REQUEST:
Write out the following lines again, swapping every "Where should I click to" for "What spot should I press to" and leaving everything else untouched.

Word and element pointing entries
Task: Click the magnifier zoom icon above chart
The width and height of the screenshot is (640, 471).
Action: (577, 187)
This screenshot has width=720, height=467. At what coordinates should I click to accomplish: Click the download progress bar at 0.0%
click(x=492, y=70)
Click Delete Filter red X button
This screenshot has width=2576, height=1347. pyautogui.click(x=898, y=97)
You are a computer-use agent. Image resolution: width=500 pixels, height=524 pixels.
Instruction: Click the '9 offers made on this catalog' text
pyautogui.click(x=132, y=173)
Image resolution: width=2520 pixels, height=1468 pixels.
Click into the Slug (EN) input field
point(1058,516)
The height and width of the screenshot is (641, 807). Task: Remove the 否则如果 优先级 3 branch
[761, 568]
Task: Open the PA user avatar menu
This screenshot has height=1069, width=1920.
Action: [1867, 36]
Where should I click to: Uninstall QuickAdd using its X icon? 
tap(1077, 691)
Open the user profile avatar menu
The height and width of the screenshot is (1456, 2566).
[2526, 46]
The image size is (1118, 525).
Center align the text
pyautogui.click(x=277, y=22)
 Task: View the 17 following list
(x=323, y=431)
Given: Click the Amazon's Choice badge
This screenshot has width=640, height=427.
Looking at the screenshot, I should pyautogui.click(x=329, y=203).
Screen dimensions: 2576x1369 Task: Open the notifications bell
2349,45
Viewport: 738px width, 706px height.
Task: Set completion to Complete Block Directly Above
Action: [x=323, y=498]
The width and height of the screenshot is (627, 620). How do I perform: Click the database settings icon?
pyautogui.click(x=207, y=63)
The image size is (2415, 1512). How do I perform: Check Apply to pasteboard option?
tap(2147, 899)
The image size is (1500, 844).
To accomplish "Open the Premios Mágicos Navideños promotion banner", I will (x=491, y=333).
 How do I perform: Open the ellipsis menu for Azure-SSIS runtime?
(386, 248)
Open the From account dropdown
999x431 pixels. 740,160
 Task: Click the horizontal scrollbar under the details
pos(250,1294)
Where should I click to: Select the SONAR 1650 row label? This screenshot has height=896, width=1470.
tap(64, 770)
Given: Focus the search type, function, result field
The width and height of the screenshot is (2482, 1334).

SOLUTION TO THIS TASK:
Task: Click the magnifier zoom icon above chart
The width and height of the screenshot is (640, 471).
Action: (577, 187)
This screenshot has width=720, height=467. At what coordinates should I click to accomplish: Click the download progress bar at 0.0%
click(x=492, y=70)
Click Delete Filter red X button
This screenshot has width=2576, height=1347. pyautogui.click(x=898, y=97)
You are a computer-use agent. Image resolution: width=500 pixels, height=524 pixels.
Instruction: Click the '9 offers made on this catalog' text
pyautogui.click(x=132, y=173)
Image resolution: width=2520 pixels, height=1468 pixels.
Click into the Slug (EN) input field
point(1058,516)
The height and width of the screenshot is (641, 807). Task: Remove the 否则如果 优先级 3 branch
[761, 568]
Task: Open the PA user avatar menu
This screenshot has height=1069, width=1920.
Action: [1867, 36]
What spot should I press to: Uninstall QuickAdd using its X icon? 
tap(1077, 691)
Open the user profile avatar menu
The height and width of the screenshot is (1456, 2566).
[2526, 46]
The image size is (1118, 525).
Center align the text
pyautogui.click(x=277, y=22)
 Task: View the 17 following list
(x=323, y=431)
Given: Click the Amazon's Choice badge
This screenshot has width=640, height=427.
Looking at the screenshot, I should pyautogui.click(x=329, y=203).
Screen dimensions: 2576x1369 Task: Open the notifications bell
2349,45
Viewport: 738px width, 706px height.
Task: Set completion to Complete Block Directly Above
Action: [x=323, y=498]
The width and height of the screenshot is (627, 620). How do I perform: Click the database settings icon?
pyautogui.click(x=207, y=63)
The image size is (2415, 1512). How do I perform: Check Apply to pasteboard option?
tap(2147, 899)
The image size is (1500, 844).
To accomplish "Open the Premios Mágicos Navideños promotion banner", I will (x=491, y=333).
 How do I perform: Open the ellipsis menu for Azure-SSIS runtime?
(386, 248)
Open the From account dropdown
999x431 pixels. 740,160
 Task: Click the horizontal scrollbar under the details
pos(250,1294)
What spot should I press to: Select the SONAR 1650 row label? This screenshot has height=896, width=1470.
tap(64, 770)
Given: Focus the search type, function, result field
The width and height of the screenshot is (2482, 1334).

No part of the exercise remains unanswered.